Document extract:
------------------------------------------------
Now, regardless of whether you’re under official or nonofficial cover, you are under cover; that’s a protected identity. When I left the Central Intelligence Agency on Sept. 30 of 1989, the day I walked out the door, my cover was lifted. Up to that point, I had been sitting at a desk, but I was undercover, and release of my name would have been a violation, at least, under the law, although I had not served overseas.
But in Valerie’s case, she went to the nonofficial cover which simply means you don’t have the protection of the U.S. government. You may operate under a U.S. passport, you may operate under some other passport. But if you’re caught engaged with espionage overseas, you could be executed. You have no protection under the Geneva Conventions.
And it’s this lie, first and foremost, I want to put to bed. Because you’ve had the Republican National Committee sending out members of Congress, like Congressman Peter King and Roy Blunt, who are perpetuating a lie. And I think it is inappropriate for members of the Senate and the House to go on national television—and I’ve seen individuals even such as Senator Hatch insist that this is of no consequence, and that’s relevant because Senator Hatch is the one who wrote my recommendation letter getting me in the CIA.
I will not stand for any American official to launch these unwarranted, unfair attacks and mislead the American people on issues so basic.
------------------------------------------------
Listed records:
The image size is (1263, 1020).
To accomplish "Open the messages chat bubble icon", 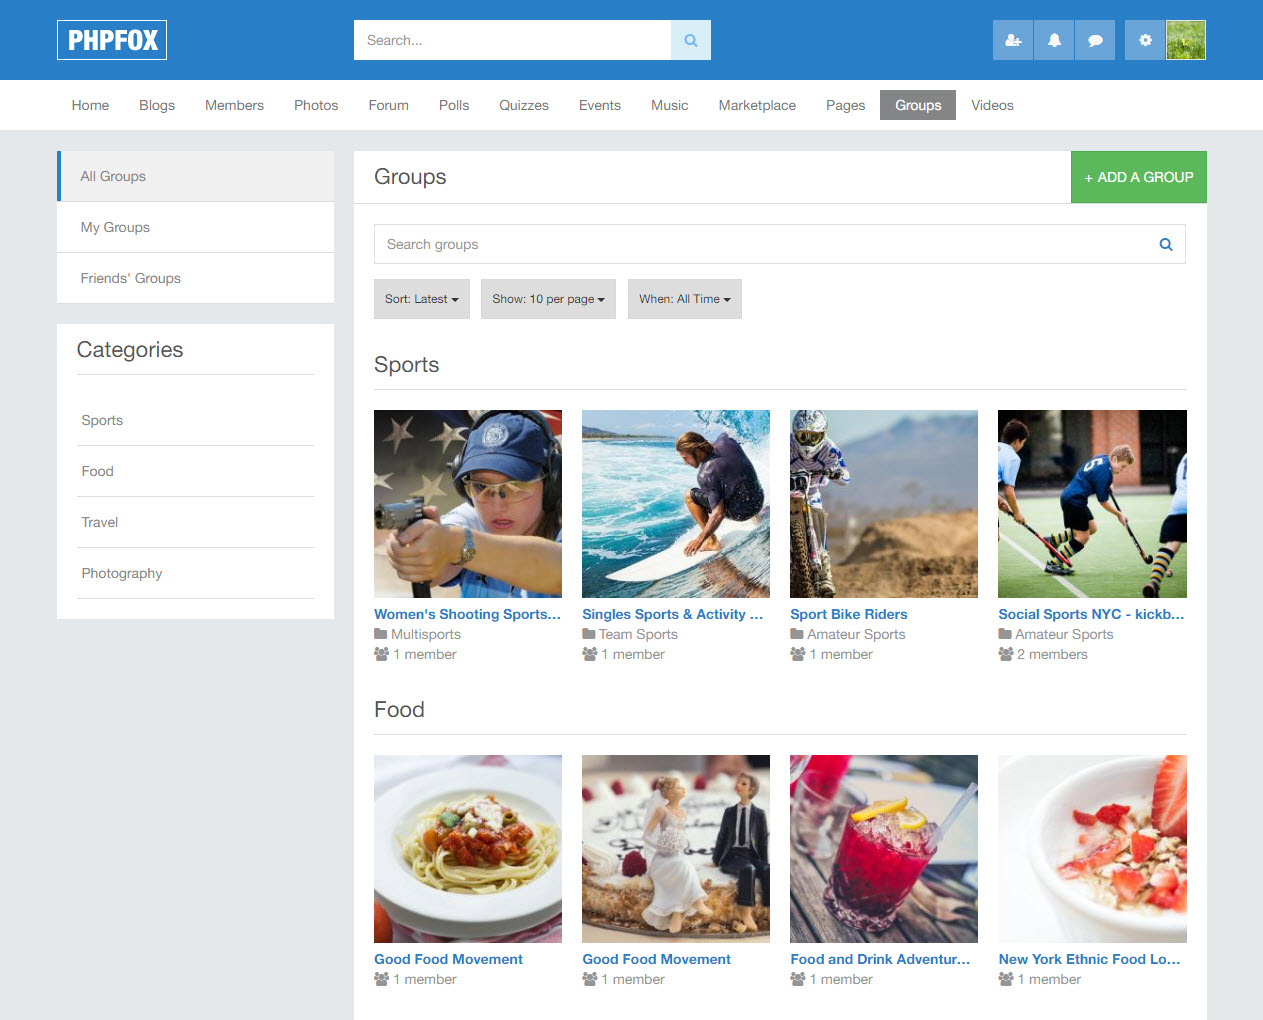I will click(x=1095, y=41).
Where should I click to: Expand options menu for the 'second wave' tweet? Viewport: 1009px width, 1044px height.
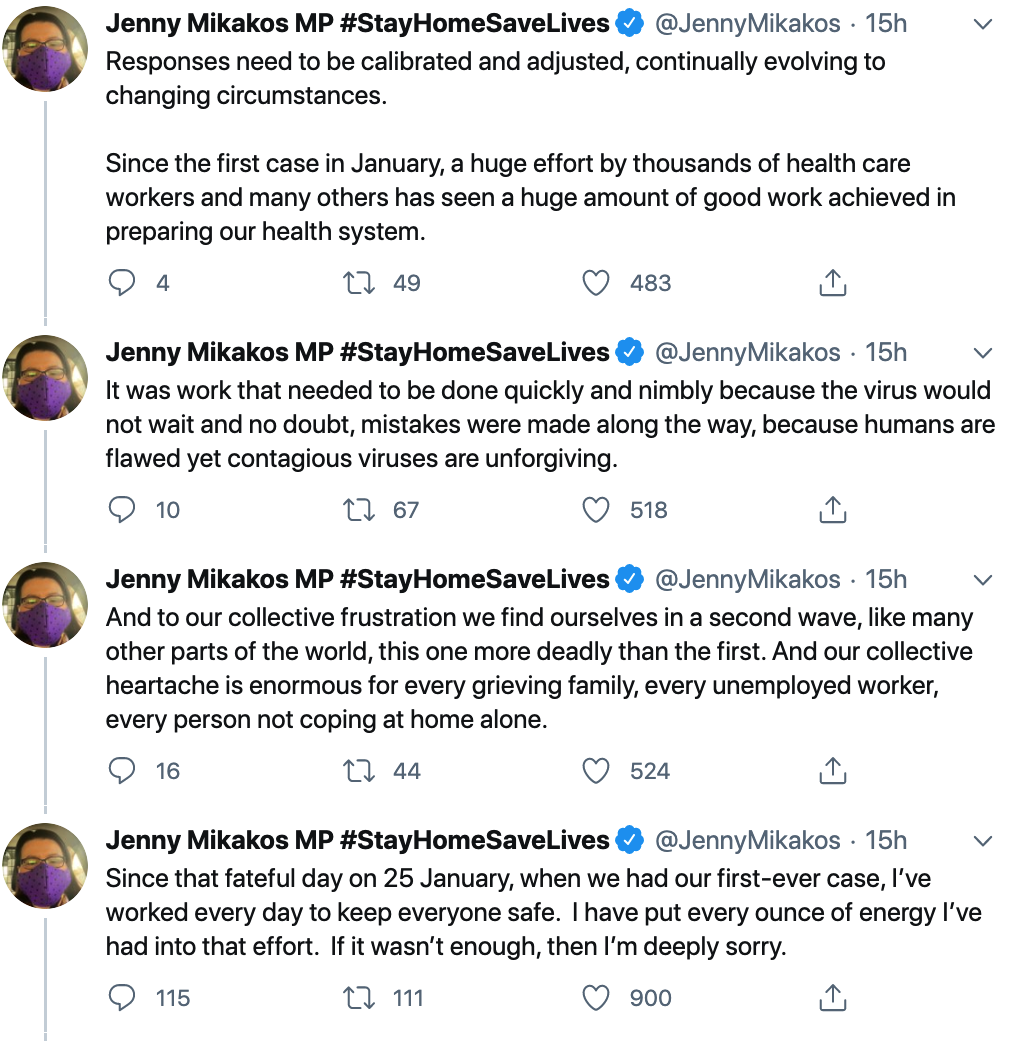(983, 581)
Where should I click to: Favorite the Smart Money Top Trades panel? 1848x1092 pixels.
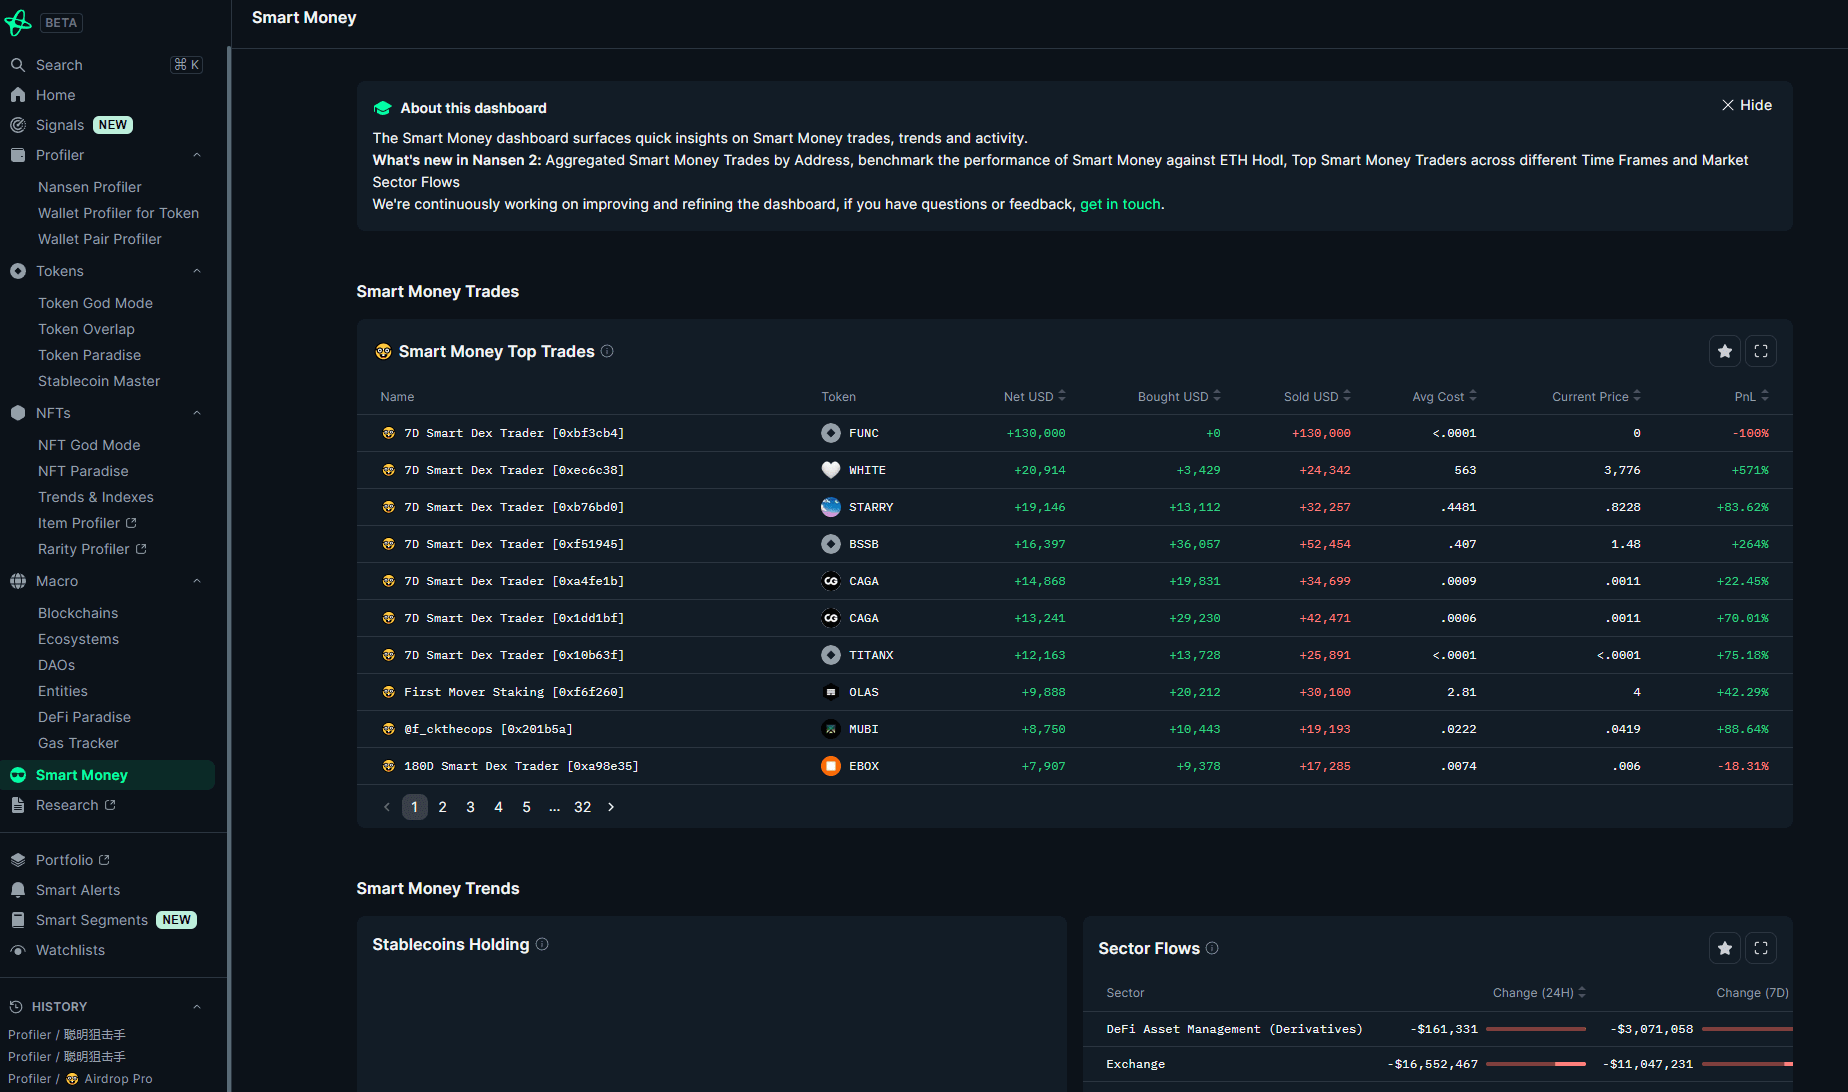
------------------------------------------------
Problem to work on:
Write out the part of the remarks on CIA cover that begins at the words "Now, regardless of" and stops after "the Geneva Conventions.", keeping every word unchanged. The records are separate material and have no connection to the remarks on CIA cover.

Answer section:
Now, regardless of whether you’re under official or nonofficial cover, you are under cover; that’s a protected identity. When I left the Central Intelligence Agency on Sept. 30 of 1989, the day I walked out the door, my cover was lifted. Up to that point, I had been sitting at a desk, but I was undercover, and release of my name would have been a violation, at least, under the law, although I had not served overseas.
But in Valerie’s case, she went to the nonofficial cover which simply means you don’t have the protection of the U.S. government. You may operate under a U.S. passport, you may operate under some other passport. But if you’re caught engaged with espionage overseas, you could be executed. You have no protection under the Geneva Conventions.